GOAL ->
Update the records that start at the line containing "Where should I click to: Click" and end at the line containing "pos(134,76)" by replacing "Select" with "Choose" and leaving everything else the same. Give only those lines, without the pictures.

MATERIALS PROVIDED ->
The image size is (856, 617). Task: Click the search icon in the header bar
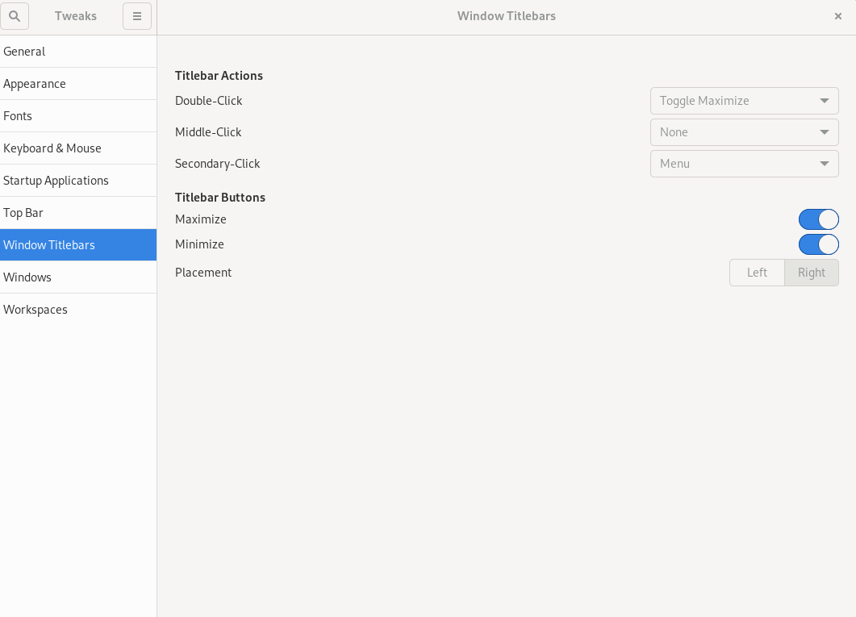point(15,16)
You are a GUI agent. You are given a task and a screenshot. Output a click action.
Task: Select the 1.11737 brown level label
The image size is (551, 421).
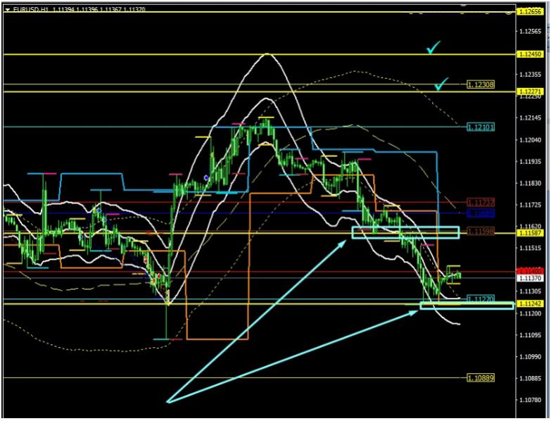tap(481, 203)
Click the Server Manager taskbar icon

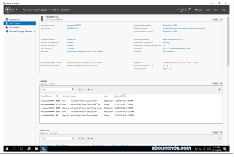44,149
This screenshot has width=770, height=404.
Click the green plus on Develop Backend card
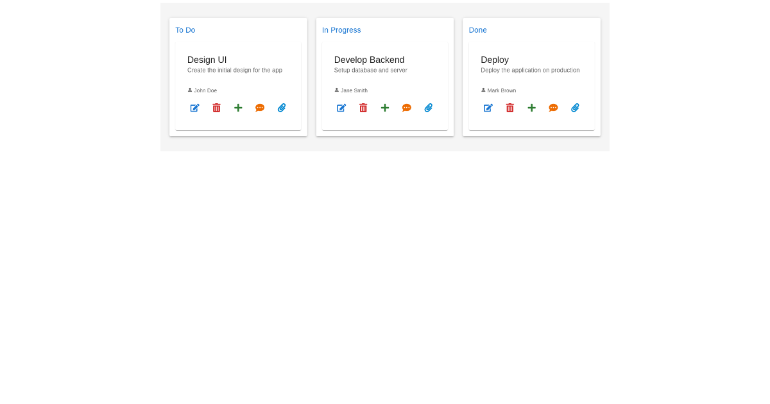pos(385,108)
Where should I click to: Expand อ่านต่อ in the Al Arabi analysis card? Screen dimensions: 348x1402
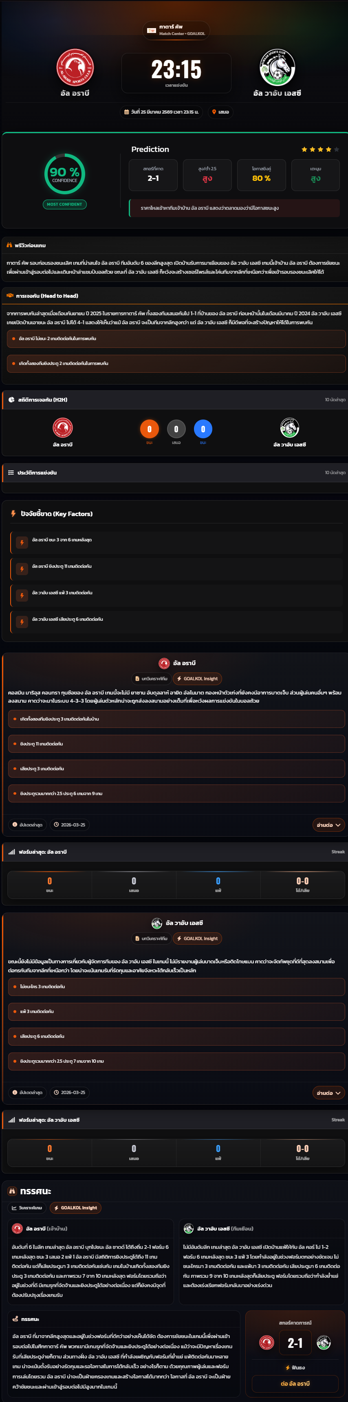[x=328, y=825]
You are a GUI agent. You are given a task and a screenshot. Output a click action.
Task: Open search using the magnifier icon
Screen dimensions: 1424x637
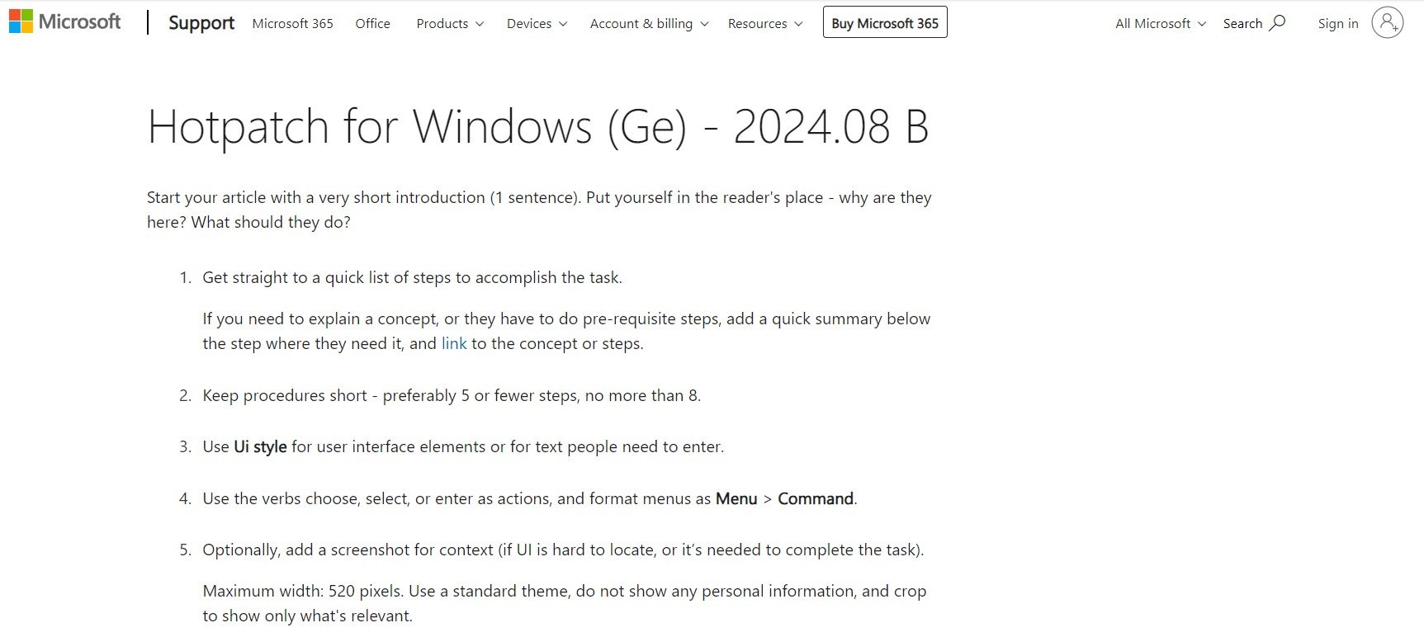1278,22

---

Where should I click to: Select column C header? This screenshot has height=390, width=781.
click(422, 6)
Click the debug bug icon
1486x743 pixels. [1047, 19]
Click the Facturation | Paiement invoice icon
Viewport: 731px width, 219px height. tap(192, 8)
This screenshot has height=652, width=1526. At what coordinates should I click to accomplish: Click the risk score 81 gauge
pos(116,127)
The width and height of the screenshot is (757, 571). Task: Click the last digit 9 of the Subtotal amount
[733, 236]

---

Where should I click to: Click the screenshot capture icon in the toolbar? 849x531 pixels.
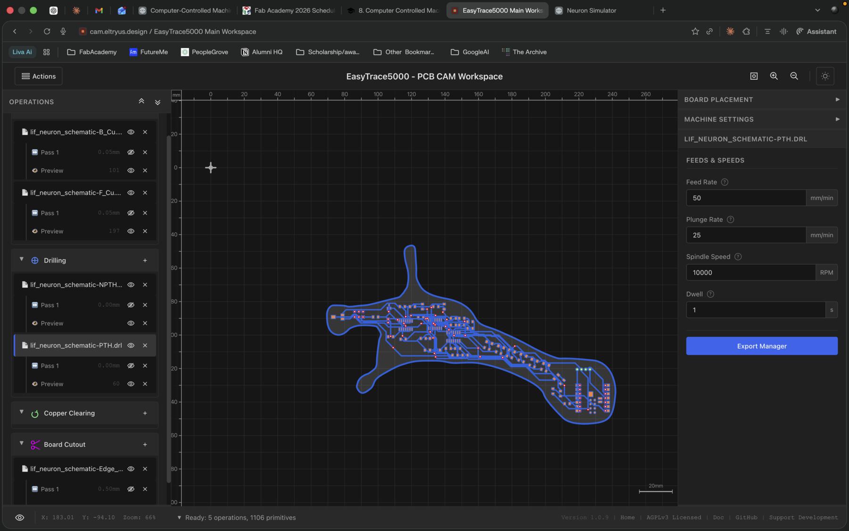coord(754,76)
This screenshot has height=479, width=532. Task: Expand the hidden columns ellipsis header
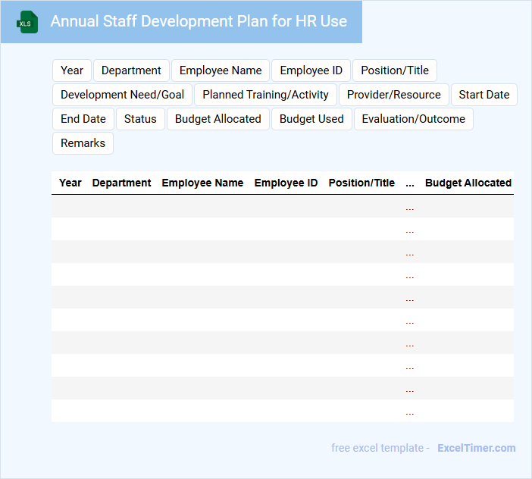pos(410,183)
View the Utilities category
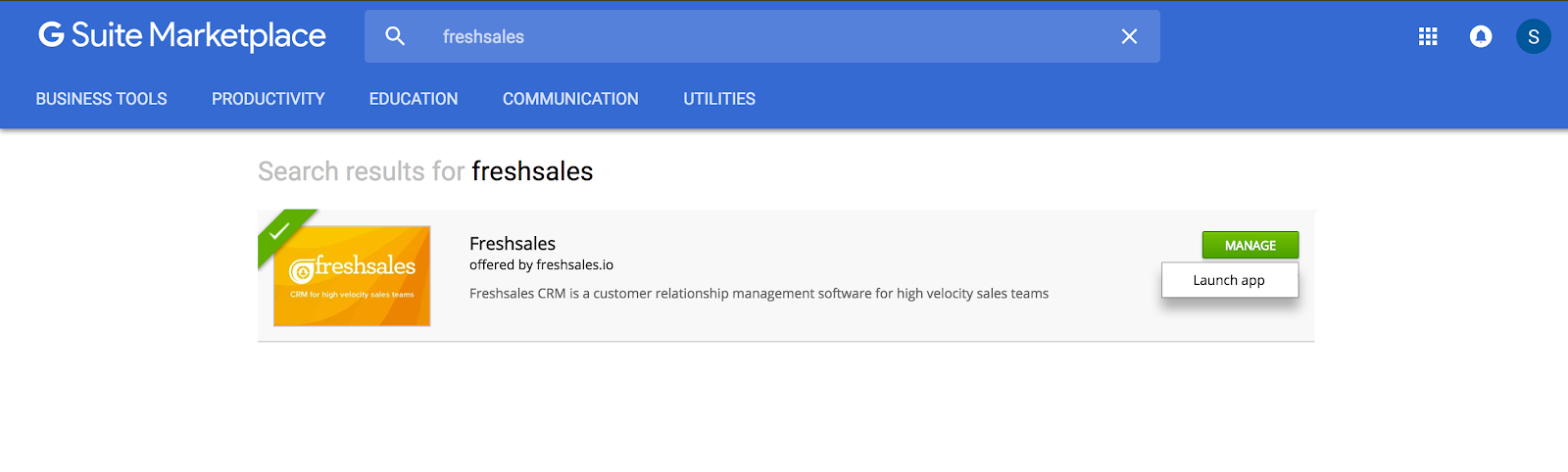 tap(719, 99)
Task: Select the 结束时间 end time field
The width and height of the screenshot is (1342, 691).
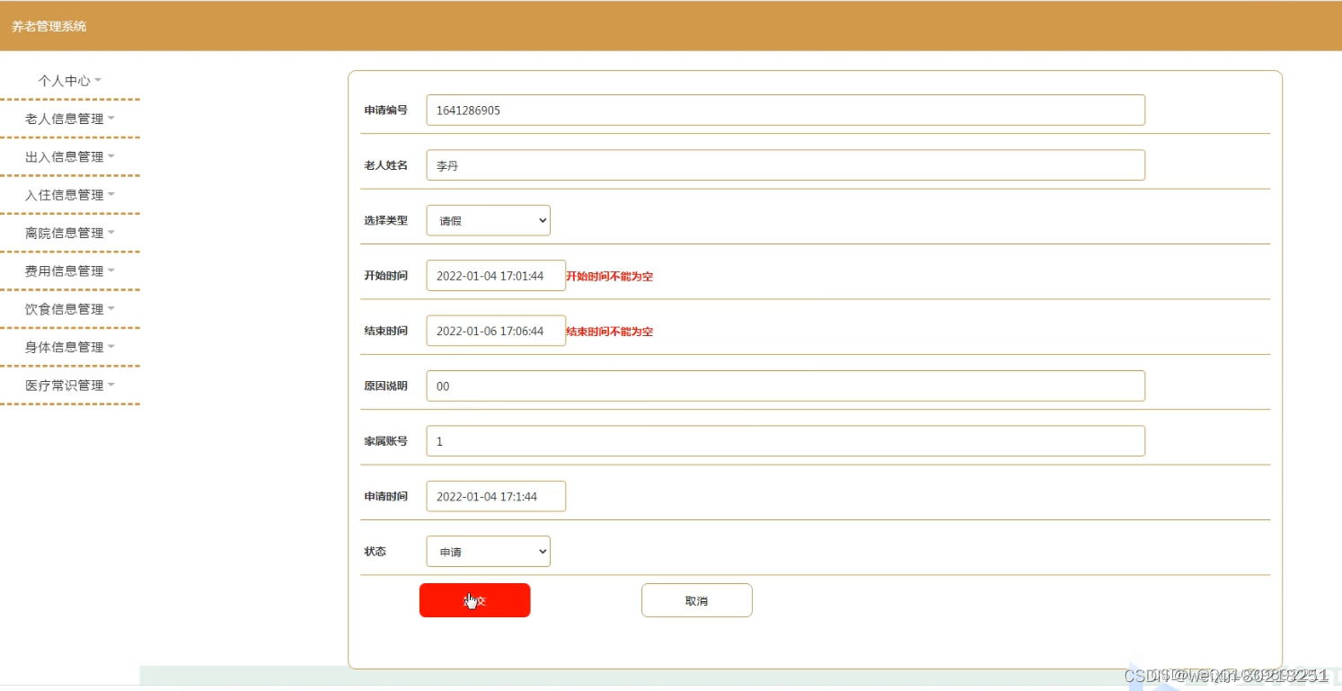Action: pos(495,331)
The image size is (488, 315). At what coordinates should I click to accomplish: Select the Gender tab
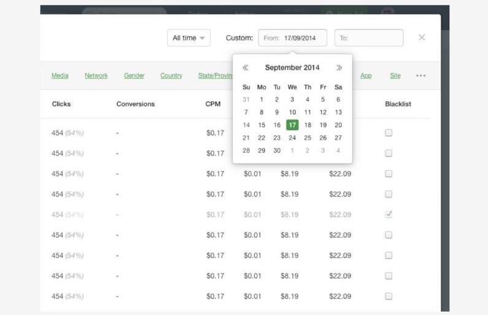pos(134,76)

COMPLETED EXERCISE ->
Where should I click to: Click the screenshot capture icon in the toolbar? 849x531 pixels.
coord(754,76)
This screenshot has height=479, width=532. Task: Expand the hidden columns ellipsis header
pos(410,183)
View the Utilities category
 tap(719, 99)
Task: Choose the 结束时间 end time field
The width and height of the screenshot is (1342, 691).
Action: pos(495,331)
The image size is (488, 315). At what coordinates should I click to accomplish: Choose the Gender tab
pos(134,76)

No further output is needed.